Needham initiates Synaptics stock with Buy rating, $80 target

Published 09/05/2025, 12:20
Needham initiates Synaptics stock with Buy rating, $80 target

On Friday, Synaptics (NASDAQ:SYNA) shares received a positive outlook from Needham as the firm initiated coverage with a Buy rating and set a price target of $80. Currently trading at $59.79, the stock has shown strong momentum with a 2% gain over the past week. The new coverage comes on the heels of Synaptics reporting a modest beat and raise for the fifth consecutive quarter, showcasing year-over-year revenue growth of 10.6%. According to InvestingPro data, seven analysts have recently revised their earnings estimates upward for the upcoming period.

The company, known for its human interface solutions, has not been directly affected by tariffs, and current cyclical data suggests a continuing recovery. With a healthy current ratio of 2.88 and trading at a P/E ratio of 14.15, the company maintains a strong financial position. Needham’s coverage transfer to Nick Doyle reflects confidence in Synaptics’ execution, especially considering the shift in its historical target market from IT enterprise spending to areas like AI data center buildouts.

Synaptics’ recent strategic moves, particularly in the Core IoT space through partnerships with Google (NASDAQ:GOOGL) and Broadcom (NASDAQ:AVGO), are seen as positioning the company for stronger growth. Expectations are set for the launch of WiFi-7 devices later in the year, while the Veros and Astra product families are anticipated to contribute to the company’s performance in FY27. Additionally, new product offerings such as UPD and Foldable OLED controllers are expected to bolster growth.

The price target of $80 is based on approximately 17 times Needham’s estimated CY26 earnings per share (EPS) of $4.75. This valuation reflects the firm’s positive outlook on Synaptics’ future financial performance and market position.

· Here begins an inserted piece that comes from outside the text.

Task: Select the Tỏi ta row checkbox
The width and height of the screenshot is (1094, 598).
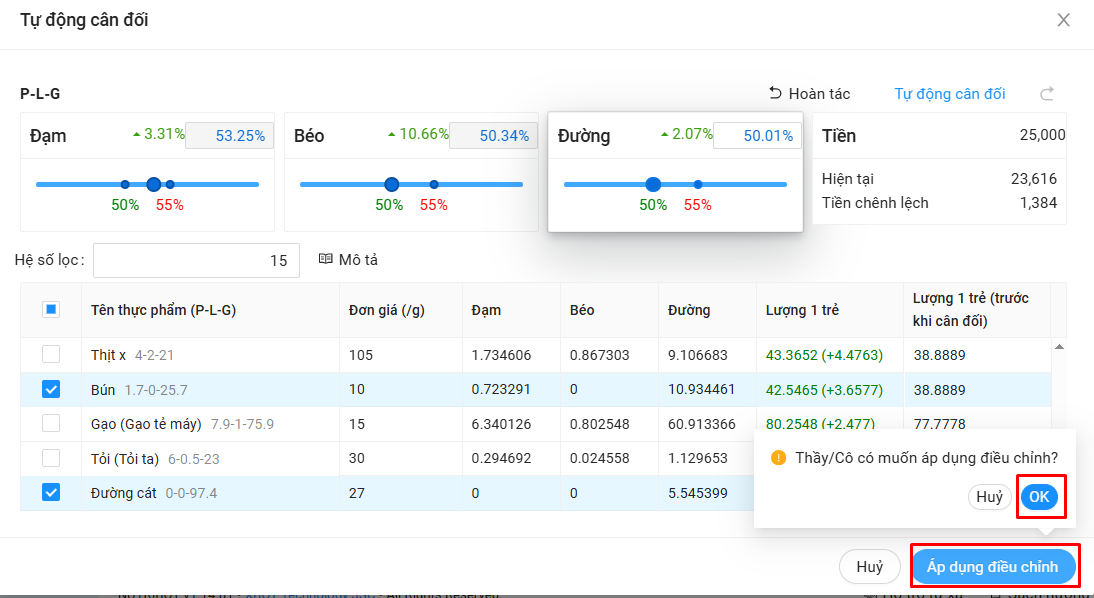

InvestingPro analysis suggests the stock is currently undervalued, with analyst targets ranging from $80 to $100. Discover more detailed insights and 8 additional ProTips about Synaptics in the comprehensive Pro Research Report, available exclusively to InvestingPro subscribers.

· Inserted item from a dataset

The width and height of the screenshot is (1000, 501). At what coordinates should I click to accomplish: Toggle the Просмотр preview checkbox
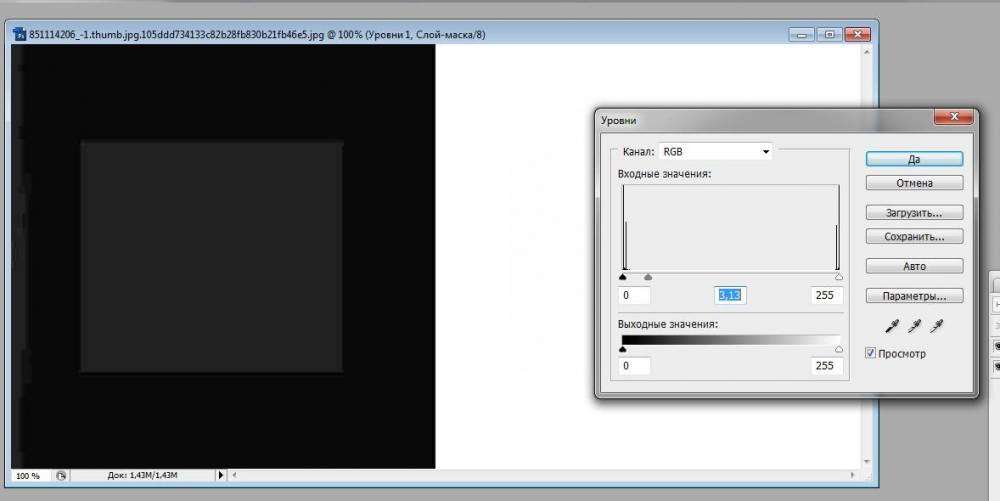[x=871, y=353]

In other recent news, Synaptics Incorporated has reported impressive financial results for its fiscal third quarter of 2025, surpassing earnings expectations. The company achieved an earnings per share (EPS) of $0.90, exceeding the forecasted $0.8592, and marking a significant 70% increase from the previous year. Revenue also saw an increase, reaching $266.6 million, slightly above the anticipated $265.03 million. The company has provided positive guidance for the upcoming quarter, with expected revenue of $280 million. Synaptics has been focusing on its IoT and AI sectors, with core IoT product sales surging by 43%. The company has recently launched innovative products in these areas, contributing to its strong market position. Additionally, Synaptics’ stock received a positive reaction following the earnings announcement, reflecting investor confidence. Analyst discussions during the earnings call included inquiries about the impact of the Broadcom acquisition and the company’s investments in AI edge computing solutions.